All I can say is that, while readers are trying to create a book club atmosphere through online sharing and conversations, they fail for me in an actual book club setting.


A few notes before I begin: 1) I used the Nook, so discerning readers might think, "These problems are specific to the Nook; a different device might not have these same issues." While that could be the case, my intuition is that the Kindle or the iPad or the Sony Reader wouldn't fare much better. I will leave that to my readers to decide. 2) When I reviewed various readers before, I mentioned that the highlighting feature on the Nook was rudimentary at best. I'm still waiting on the software update to correct the terrible design of this feature. When this happens, the experience could be improved (I know Sony's readers and the Kindle are already better at highlighting and organizing highlights than the Nook), but I'm not sure how much. 3) The "find" function could be useful in a book club setting, but I didn't have an opportunity to test this out. 4) I didn't care for Frankenstein too much, so it could be the book that caused the bad experience. Time will tell.

I brought the device to book club, but I didn't really use it--at all. Here were my main problems:
  • Reading devices are still fairly new. I was the only one to use such a device, so I felt a bit showy whenever I'd pick it up, even though I bought the cheapest (though, in my opinion, best) device available at the time.
  • When conversation dwindles, like a good introvert I flip through the pages of the book to avoid eye contact, sometimes actually looking for a passage to read, other times pretending to look for a passage to read. In either case, I often find something worthy of mentioning to the group. This serendipitous way of finding passages is much harder on a device since you have to go page by page or drag using the progress bar (in either case not as easily managed as finding your place in the flipping pages).
  • I don't have a photographic memory, but I can often remember where an important passage is located on the page and where it is located generally in the book. With a reading device, all pages look the same, and there's not a tactile way to remember where in the book you are. You can memorize the progress bar, but I don't think to do so, and I don't always remember the exact words of a quote to be able to search for it.
  • The passages I highlighted on the device were poorly organized and not searchable/indexed by my notes, which is problematic (and also fixable with a software upgrade--hopefully soon!).
  • This wasn't a problem for this book, but it could be for other books: page numbers between the printed book and the eBook do not match (unless the eBook is in PDF format, which most eBook devices have a hard time with). Abby and I were both using the B&N version of Frankenstein, but even our books didn't match up. An easy solution for this, I think, would be for developers to include tags in the text that would let users know where pages end in the printed book. (Ideally this feature could be turned on and off--am I too picky?) I had a version of Ulysses that placed the page numbers of the first edition of Ulysses in brackets; this is what I'm envisioning, I suppose.

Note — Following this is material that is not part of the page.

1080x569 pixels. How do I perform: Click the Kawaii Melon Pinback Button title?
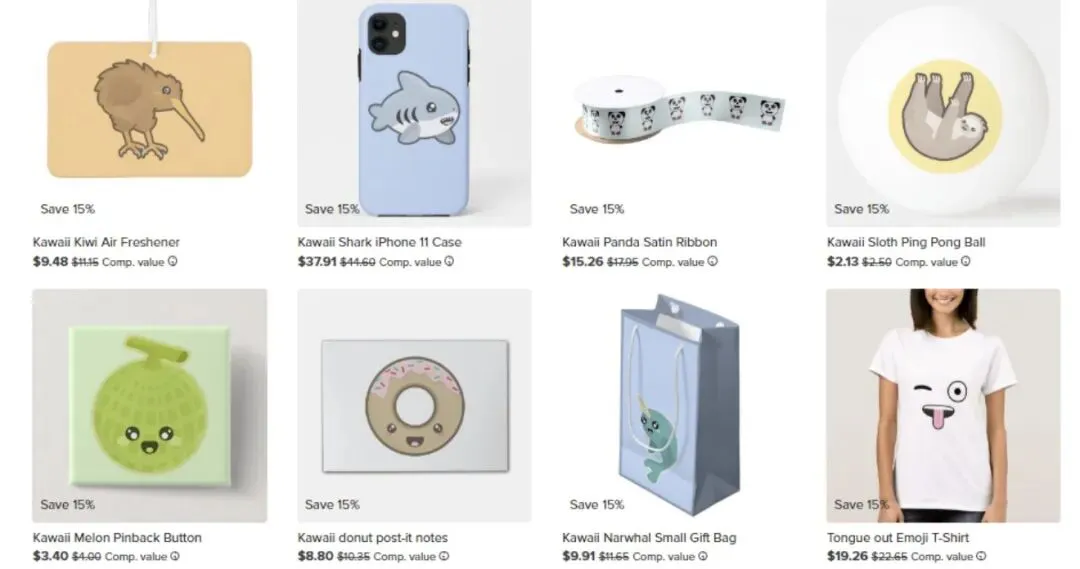117,538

  • Using a device felt like inserting technology where it didn't belong. I'm not a Luddite, but I feel like for all that technology might add to the book club experience, it takes away still more. We have enough interactions with one another that are faciliated through screens. Even though the reader's screen is meant to mimic paper (and the devices themselves aren't good at much besides displaying text), it seems like the device is "poaching on the sancta" of the physical book.
I'm not sure these are good reasons why a reading device didn't work for me during a book club, but they are my reasons. While I really like my eReader for most kinds of private reading (sometime I'll talk about my experiences reading fiction vs. nonfiction), I think it will be a while--and a software update--before I attempt to bring mine to book club again.